26 Kasım 2010 Cuma

harry haller'la tanıştıktan sonra

"İçimde, benden taşan bir insan var ve zaman zaman da dizginlediğim bir kurt ve bunun arkasından gelen binlerce, milyonlarca "ben" yansımaları. Hepsi birbirini takip ediyor, birbirine paralel duran iki aynanın sonsuz yansımaları gibi. Ben ise her sabah birini seçip başlıyorum günüme, günün içinde değiştirme hakkımı olduğunca saklı tutarak."

Son noktayı koyduktan sonra gözlüğünü düzeltip, gaz lambasının parlaklığını arttırıp yeniden okudu yazdıklarını İbrahim Bey. Annesinden gizli mutfaktan şekerleme kaçıran bir çocuğun muzipliğiyle bir kez daha okudu. Beğendi. Kendininmişçesine yazdığı bu cümle aslında az önce son sayfasını çevirdiği kitabın aklında kalan özetiydi. Her zaman yaptığı gibi kendini romanın kahramanıyla birleştirmiş ve onun hayatını kendisininkiymişçesine yaşamıştı. Bu gece o gaz lambasının ışığında o İbrahim Bey değil, Harry Haller'dı ve yazdığı ve yazacağı her şey de onun hafızasıydı.

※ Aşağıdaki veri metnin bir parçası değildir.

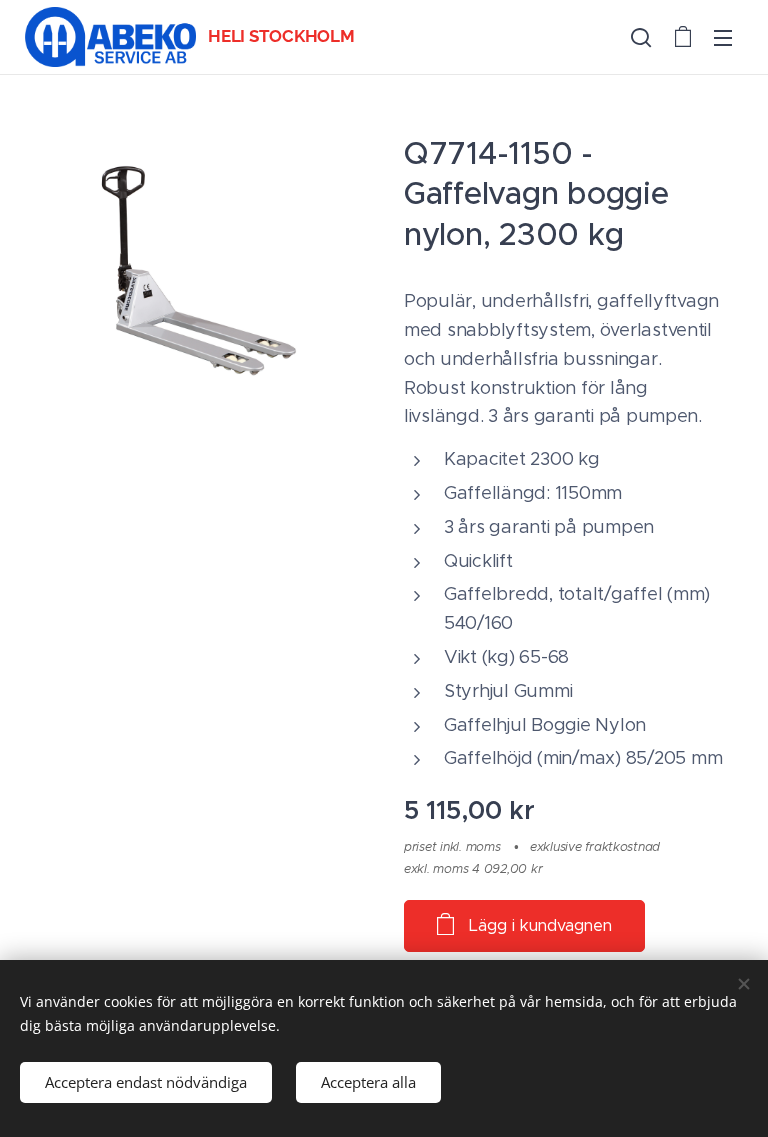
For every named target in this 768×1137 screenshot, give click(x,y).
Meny (723, 37)
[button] (641, 37)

"Bazen insanlara kendimi anlatabileceğimi düşünüyorum, ancak bunu yapmaya başladığımda kendim bile kendimden sıkılıyorum ve başkalaşıp bir anda susuyorum."

Hala kendinden bir şeyler yazdığını düşünüyordu ama aslında kitabı yeniden yaratıyordu. (Belki de kitabın ilk tercümesini yapıyordu.)

"Bir gün biri karşıma çıksa, bana bir ayna tutsa ve ben de kendimi ve ondaki kendimi görebilsem. Ama bugüne kadar konuştuklarımın hiç biri beni muhabbetiyle doyuramadı."

Yine kitaptan aklında kalan kısımları kendi düşünceleriymiş gibi farkında olmadan yazıyordu. Üstelik yazdıkları gerçek bile değildi.

"Ama ne olursa olsun, bütün gündelik ve genel sıkıntılarım bir yana, sanırım uzun bir aradan sonra "ohh" deme fırsatı verdi hayat bana. Bunu değerlendirmem gerek. Bu sefer önüme yenilenmiş bir şekilde konan oyunu aynı hataları tekrarlamadan baştan oynamam gerek."

İşte sonunda özgün bir paragraf yazabilmişti İbrahim Bey önündeki kağıda. (Son kısmı yine de pek özgün değildi ama ilk cümlelerin beklenmezliği son kısmı görmezden gelmemize yetmişti.) Kağıdı, diğer kağıtların arasına koydu. Gözlüğünü çıkarıp başucuna bıraktı, gaz lambasını söndürdü ve yatağına girdi. Yarın yorucu bir gün olacaktı.